■ Source records:
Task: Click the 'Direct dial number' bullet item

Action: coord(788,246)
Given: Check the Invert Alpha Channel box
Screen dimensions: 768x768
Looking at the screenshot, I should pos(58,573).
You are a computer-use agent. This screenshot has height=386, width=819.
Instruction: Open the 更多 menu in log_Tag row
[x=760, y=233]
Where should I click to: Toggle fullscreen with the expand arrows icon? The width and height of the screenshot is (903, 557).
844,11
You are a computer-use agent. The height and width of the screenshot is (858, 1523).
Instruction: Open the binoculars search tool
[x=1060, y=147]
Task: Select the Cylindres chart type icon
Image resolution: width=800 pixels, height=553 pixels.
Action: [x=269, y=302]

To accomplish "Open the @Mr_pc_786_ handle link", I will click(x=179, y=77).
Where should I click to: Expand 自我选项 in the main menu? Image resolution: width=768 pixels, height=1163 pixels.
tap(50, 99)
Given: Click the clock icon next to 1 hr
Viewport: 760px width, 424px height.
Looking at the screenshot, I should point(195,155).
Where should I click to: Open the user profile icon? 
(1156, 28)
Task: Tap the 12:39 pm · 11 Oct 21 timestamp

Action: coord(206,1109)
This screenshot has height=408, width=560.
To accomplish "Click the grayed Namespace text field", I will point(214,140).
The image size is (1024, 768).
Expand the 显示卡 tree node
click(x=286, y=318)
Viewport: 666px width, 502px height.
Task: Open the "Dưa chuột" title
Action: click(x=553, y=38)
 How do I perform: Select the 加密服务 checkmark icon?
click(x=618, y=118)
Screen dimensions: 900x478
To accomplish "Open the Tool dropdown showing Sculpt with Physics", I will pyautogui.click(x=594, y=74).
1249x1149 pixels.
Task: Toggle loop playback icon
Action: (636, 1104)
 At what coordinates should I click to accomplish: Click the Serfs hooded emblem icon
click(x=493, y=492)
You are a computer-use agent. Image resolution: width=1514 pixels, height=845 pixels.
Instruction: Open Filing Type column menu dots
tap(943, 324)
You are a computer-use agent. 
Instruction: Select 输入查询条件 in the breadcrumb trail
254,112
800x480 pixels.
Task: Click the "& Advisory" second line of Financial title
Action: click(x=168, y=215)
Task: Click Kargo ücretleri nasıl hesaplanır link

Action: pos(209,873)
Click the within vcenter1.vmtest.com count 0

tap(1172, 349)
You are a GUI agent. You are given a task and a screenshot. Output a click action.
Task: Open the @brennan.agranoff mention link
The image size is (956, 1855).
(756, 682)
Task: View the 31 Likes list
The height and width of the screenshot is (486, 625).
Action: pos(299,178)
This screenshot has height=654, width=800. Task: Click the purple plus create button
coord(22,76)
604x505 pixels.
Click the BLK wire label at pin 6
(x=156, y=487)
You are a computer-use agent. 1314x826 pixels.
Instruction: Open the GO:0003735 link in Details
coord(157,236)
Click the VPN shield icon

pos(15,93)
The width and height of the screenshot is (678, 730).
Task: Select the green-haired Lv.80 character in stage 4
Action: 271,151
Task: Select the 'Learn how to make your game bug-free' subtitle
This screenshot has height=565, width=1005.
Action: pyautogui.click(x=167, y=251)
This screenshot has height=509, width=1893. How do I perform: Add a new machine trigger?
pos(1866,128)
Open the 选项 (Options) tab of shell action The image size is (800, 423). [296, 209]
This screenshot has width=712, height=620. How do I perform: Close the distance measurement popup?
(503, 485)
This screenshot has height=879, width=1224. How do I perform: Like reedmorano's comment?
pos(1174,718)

■ Task to carry out: Each line above should be reproduced exactly, with nothing omitted.

■ Your solution:
Task: Click the 'Direct dial number' bullet item

Action: coord(788,246)
Given: Check the Invert Alpha Channel box
Screen dimensions: 768x768
Looking at the screenshot, I should pos(58,573).
You are a computer-use agent. This screenshot has height=386, width=819.
Instruction: Open the 更多 menu in log_Tag row
[x=760, y=233]
Where should I click to: Toggle fullscreen with the expand arrows icon? The width and height of the screenshot is (903, 557).
844,11
You are a computer-use agent. The height and width of the screenshot is (858, 1523).
Instruction: Open the binoculars search tool
[x=1060, y=147]
Task: Select the Cylindres chart type icon
Image resolution: width=800 pixels, height=553 pixels.
Action: [x=269, y=302]

To accomplish "Open the @Mr_pc_786_ handle link", I will click(x=179, y=77).
Where should I click to: Expand 自我选项 in the main menu? Image resolution: width=768 pixels, height=1163 pixels.
tap(50, 99)
Given: Click the clock icon next to 1 hr
Viewport: 760px width, 424px height.
Looking at the screenshot, I should point(195,155).
Where should I click to: Open the user profile icon? 
(1156, 28)
Task: Tap the 12:39 pm · 11 Oct 21 timestamp

Action: coord(206,1109)
This screenshot has height=408, width=560.
To accomplish "Click the grayed Namespace text field", I will point(214,140).
The image size is (1024, 768).
Expand the 显示卡 tree node
click(x=286, y=318)
Viewport: 666px width, 502px height.
Task: Open the "Dưa chuột" title
Action: click(x=553, y=38)
 How do I perform: Select the 加密服务 checkmark icon?
click(x=618, y=118)
Screen dimensions: 900x478
To accomplish "Open the Tool dropdown showing Sculpt with Physics", I will pyautogui.click(x=594, y=74).
1249x1149 pixels.
Task: Toggle loop playback icon
Action: (636, 1104)
 At what coordinates should I click to accomplish: Click the Serfs hooded emblem icon
click(x=493, y=492)
You are a computer-use agent. Image resolution: width=1514 pixels, height=845 pixels.
Instruction: Open Filing Type column menu dots
tap(943, 324)
You are a computer-use agent. 
Instruction: Select 输入查询条件 in the breadcrumb trail
254,112
800x480 pixels.
Task: Click the "& Advisory" second line of Financial title
Action: click(x=168, y=215)
Task: Click Kargo ücretleri nasıl hesaplanır link

Action: pos(209,873)
Click the within vcenter1.vmtest.com count 0

tap(1172, 349)
You are a GUI agent. You are given a task and a screenshot. Output a click action.
Task: Open the @brennan.agranoff mention link
The image size is (956, 1855).
(756, 682)
Task: View the 31 Likes list
The height and width of the screenshot is (486, 625).
Action: pos(299,178)
This screenshot has height=654, width=800. Task: Click the purple plus create button
coord(22,76)
604x505 pixels.
Click the BLK wire label at pin 6
(x=156, y=487)
You are a computer-use agent. 1314x826 pixels.
Instruction: Open the GO:0003735 link in Details
coord(157,236)
Click the VPN shield icon

pos(15,93)
The width and height of the screenshot is (678, 730).
Task: Select the green-haired Lv.80 character in stage 4
Action: 271,151
Task: Select the 'Learn how to make your game bug-free' subtitle
This screenshot has height=565, width=1005.
Action: pyautogui.click(x=167, y=251)
This screenshot has height=509, width=1893. How do I perform: Add a new machine trigger?
pos(1866,128)
Open the 选项 (Options) tab of shell action The image size is (800, 423). [296, 209]
This screenshot has width=712, height=620. How do I perform: Close the distance measurement popup?
(503, 485)
This screenshot has height=879, width=1224. How do I perform: Like reedmorano's comment?
pos(1174,718)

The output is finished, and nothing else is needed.